_Required actions_:
a: Answer these questions using the poetry-generation assignment:
(i) How many words does each verse contain?
(ii) Whose poems are in the provided Poetry Corpus?
(iii) According to the assignment, what does a Conditional Frequency Distribution tell us?
b: Reproduce the poetry-generation assignment word for word, from "قیاس کہ زندہ" to "to generate poetry.".
>> start Selected excerpt
1 Introduction:
In this assignment, you will use n-gram language modeling to generate some poetry using the ngrams. For the purpose of this assignment a poem will consist of three stanzas each containing four verses where each verse consists of 7—10 words. For example, following is a manually generated stanza.

دل سے نکال یاس کہ زندہ ہوں میں ابھی،

ہوتا ہے کیوں اداس کہ زندہ ہوں میں ابھی،

مایوسیوں کی قید سے خود کو نکال کر،

آ جاؤ میرے پاس کہ زندہ ہوں میں ابھی،

آ کر کبھی تو دید سے سیراب کر مجھے،

مرتی نہیں ہے پیاس کہ زندہ ہوں میں ابھی،

مہر و وفا خلوص و محبت گداز دل،

سب کچھ ہے میرے پاس کہ زندہ ہوں میں ابھی،

لوٹیں گے تیرے آتے ہی پھر دن بہار کے،

رہتی ہے دل میں آس کہ زندہ ہوں میں،

نایا ب شاخ چشم میں کھلتے ہیں اب بھی خواب، سچ ہے ترا

قیاس کہ زندہ ہوں میں ابھی

The task is to print three such stanzas with an empty line in between. The generation model can be trained on the provided Poetry Corpus containing poems from Faiz, Ghalib and Iqbal.You can scrape other urdu poetry too from internet. You will train unigram and bigram models using this corpus. These models will be used to generate poetry.

2 Assignment Task:

The task is to generate a poem using different models. We will generate a poem verse by verse until all stanzas have been generated. The poetry generation problem can be solved using the following algorithm:

1. Load the Poetry Corpus
2. Tokenize the corpus in order to split it into a list of words
3. Generate n-gram models
4. For each of the stanzas
   – For each verse

- Generate a random number in the range [7...10]
- Select first word
- Select subsequent words until end of verse
- [bonus] If not the first verse, try to rhyme the last word with the last word of the previous verse
- Print verse
  – Print empty line after stanza
  2.1 Implementation Challenges:

Among the challenges of solving this assignment will be selecting subsequent words once we have chosen the first word of the verse. To predict the next word, what we aim to compute is the most probable next word from all the possible next words. In other words, we need to find the set of words that occur most frequently after the already selected word and choose the next word from that set. We can use a Conditional Frequency Distribution (CFD) to figure that out! A CFD tells us: given a condition, what is likelihood of each possible outcome. [bonus] Rhyming the generated verses is also a challenge. You can build your dictionary for rhyming. The Urdu sentence is written from right to left, so makes your n-gram models according to this style.
>> end Selected excerpt
>> start Dataset records
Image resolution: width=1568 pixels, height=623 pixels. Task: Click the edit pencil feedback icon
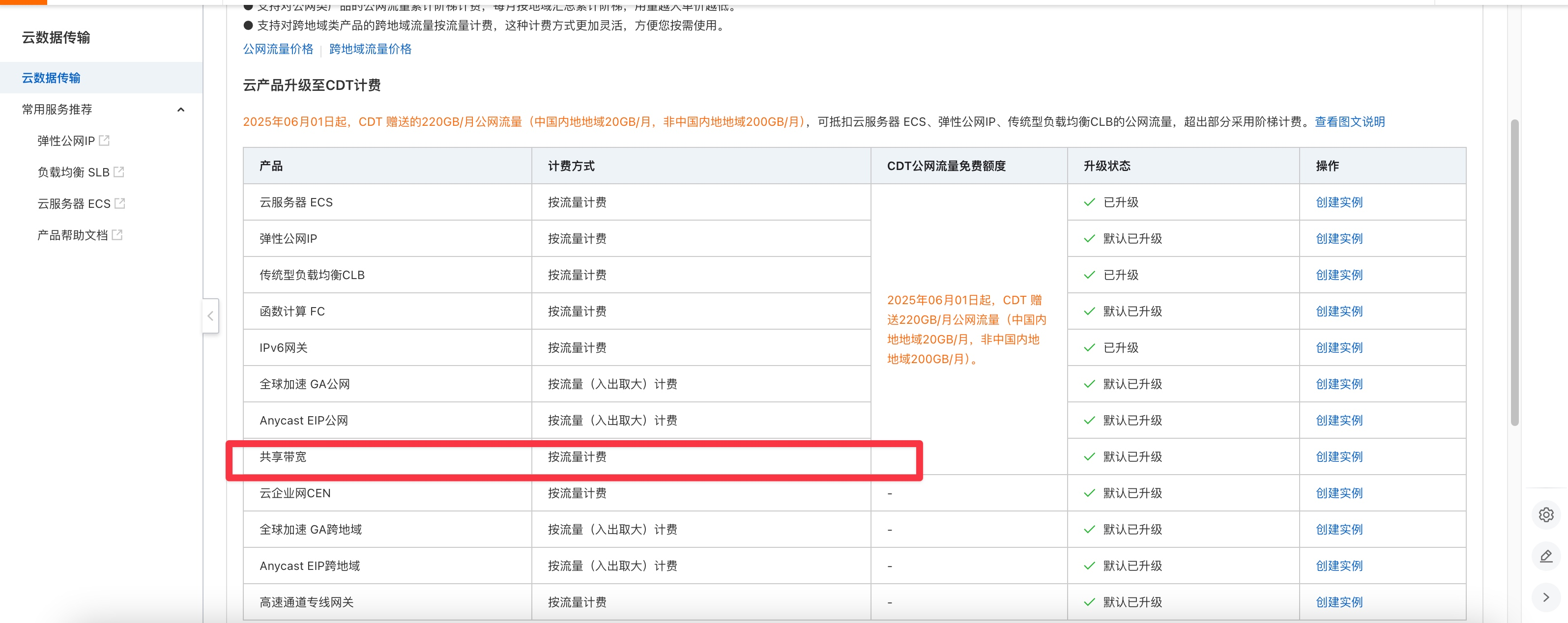pos(1545,556)
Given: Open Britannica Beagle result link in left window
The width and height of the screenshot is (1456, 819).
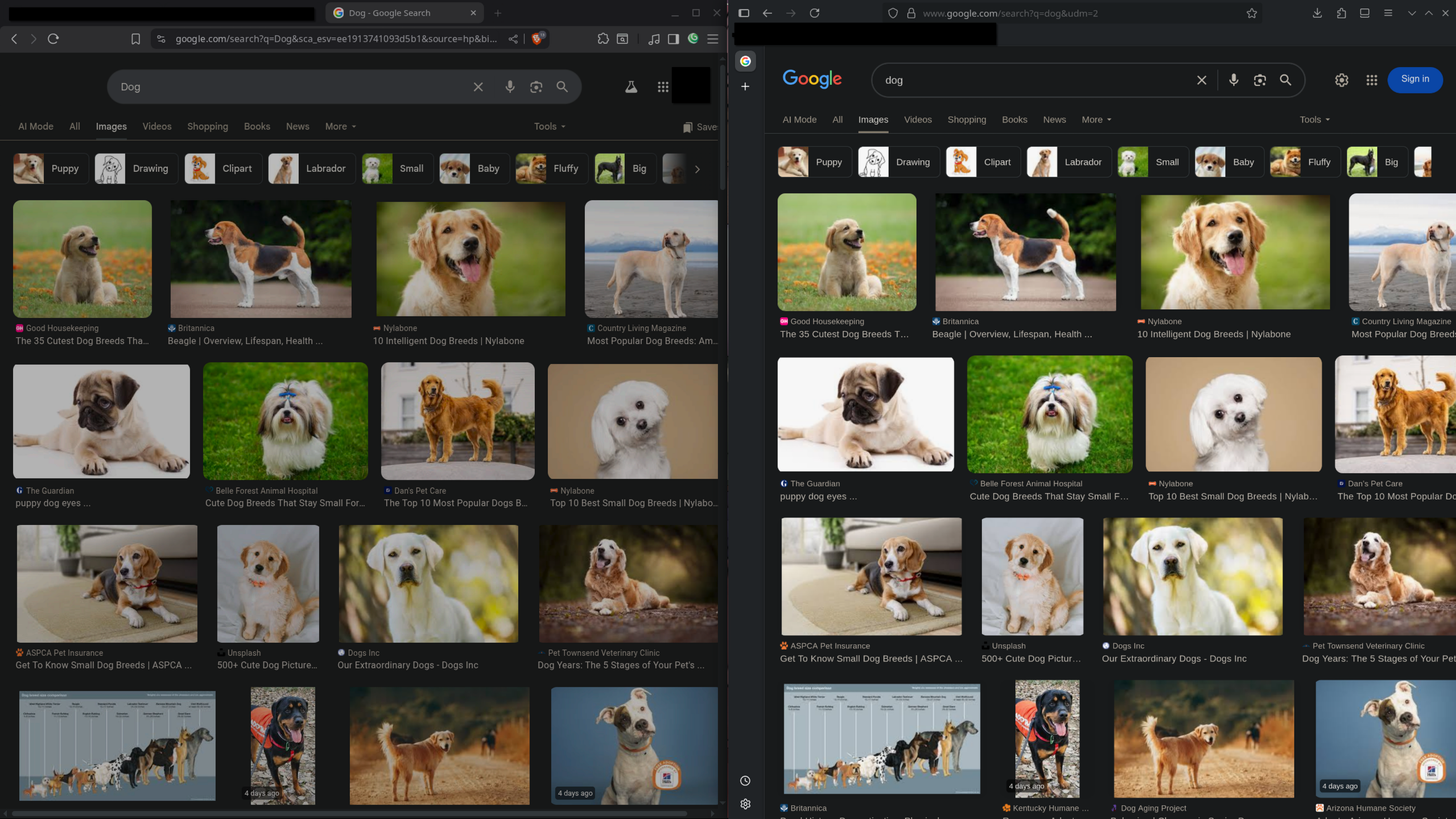Looking at the screenshot, I should [x=245, y=341].
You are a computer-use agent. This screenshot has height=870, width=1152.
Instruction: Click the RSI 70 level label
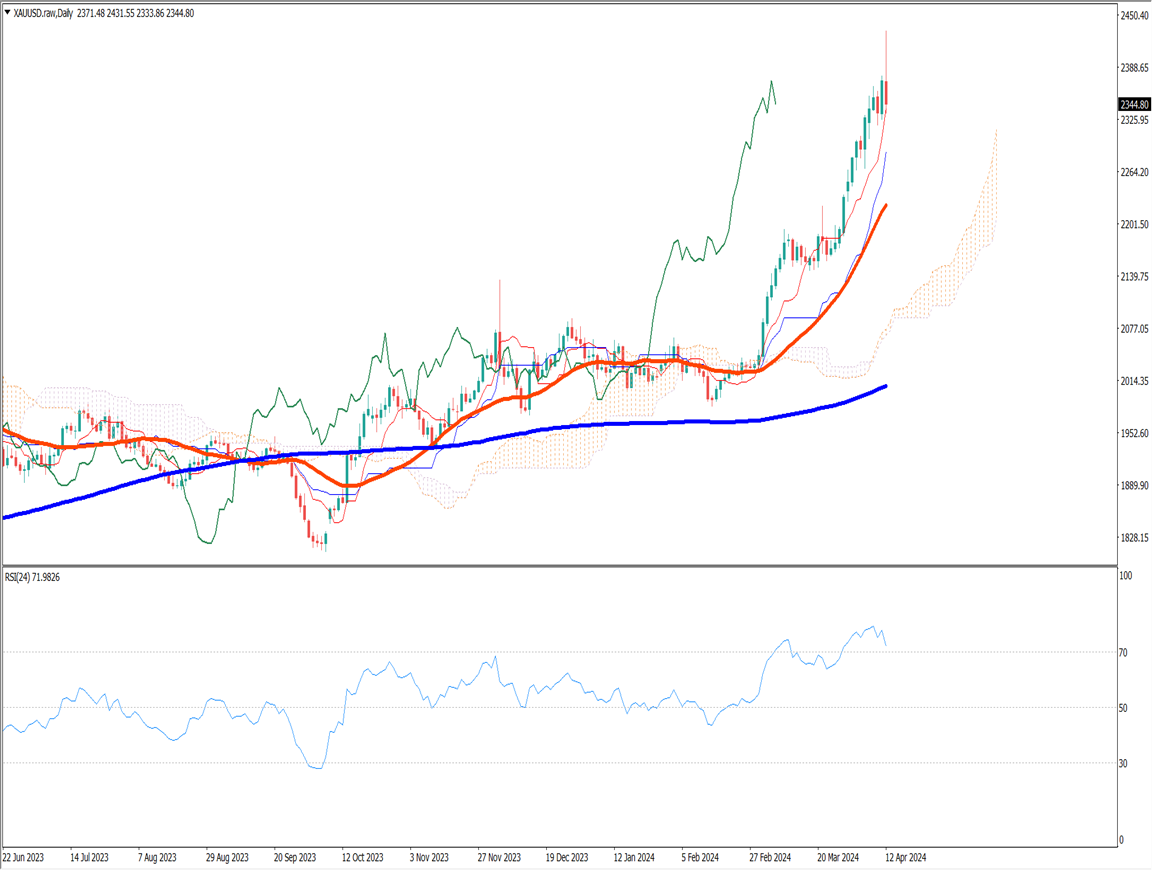(1124, 653)
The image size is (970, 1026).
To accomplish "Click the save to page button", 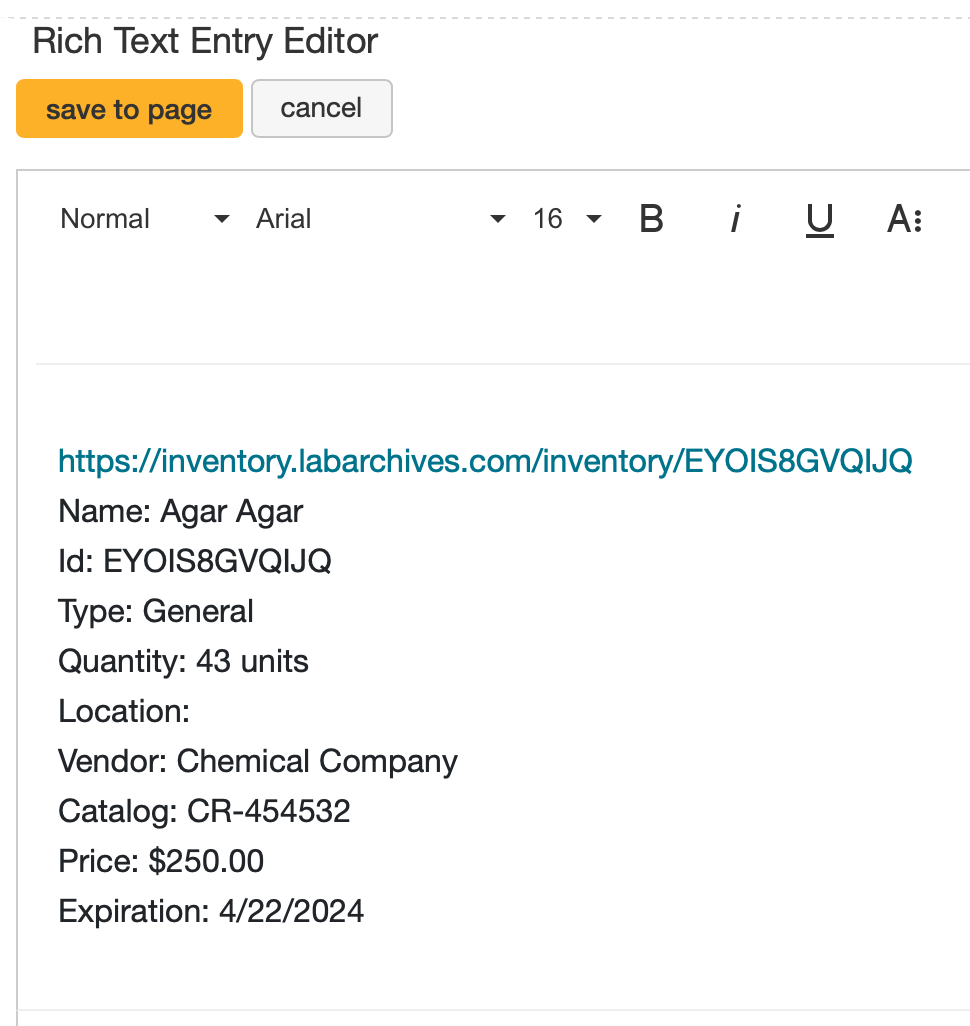I will coord(129,109).
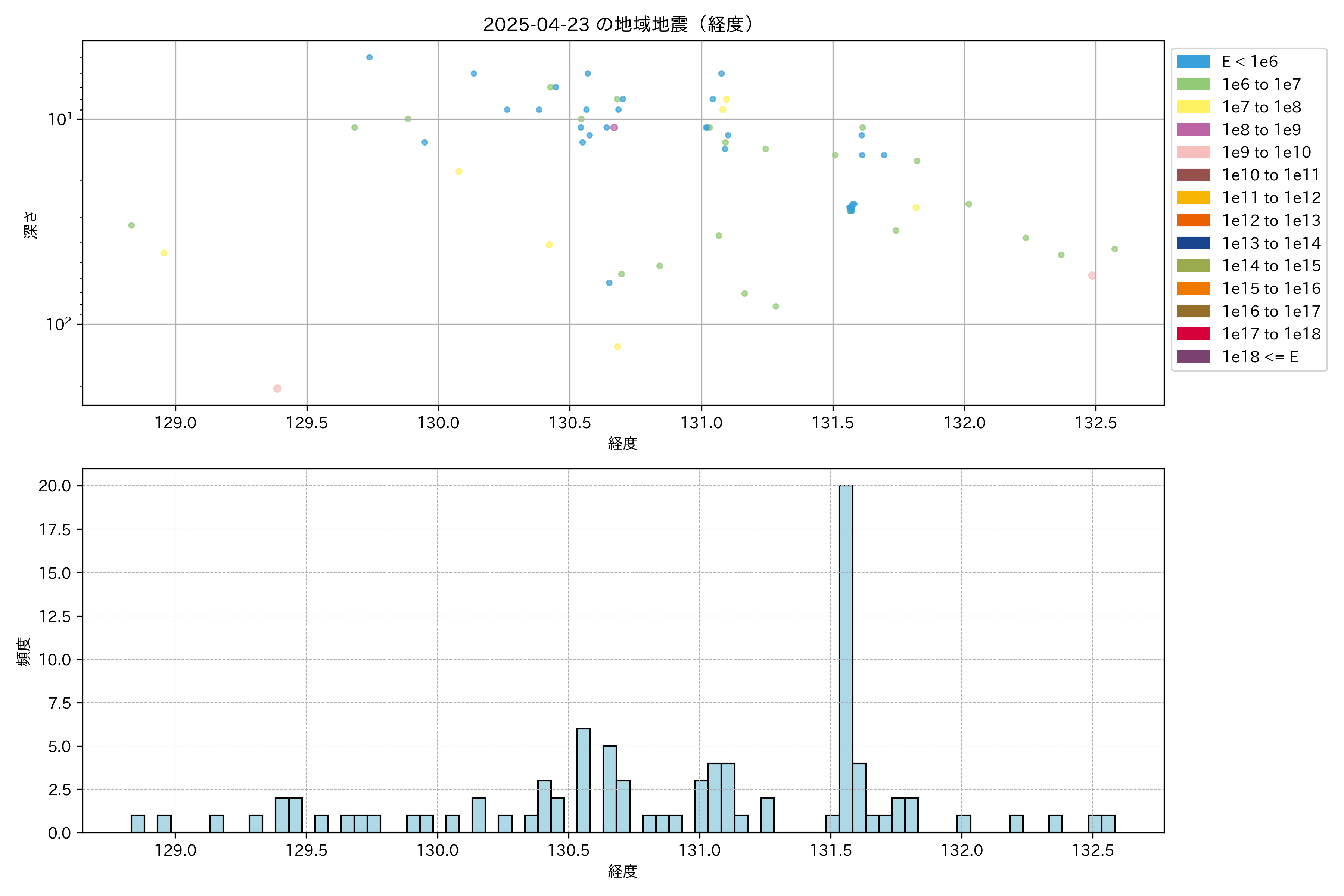
Task: Click the 20.0 tick label on the histogram
Action: 55,486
>> end Dataset records
_Final answers_:
a:
(i) 7—10 words
(ii) Faiz, Ghalib and Iqbal
(iii) Given a condition, the likelihood of each possible outcome

b:
قیاس کہ زندہ ہوں میں ابھی

The task is to print three such stanzas with an empty line in between. The generation model can be trained on the provided Poetry Corpus containing poems from Faiz, Ghalib and Iqbal.You can scrape other urdu poetry too from internet. You will train unigram and bigram models using this corpus. These models will be used to generate poetry.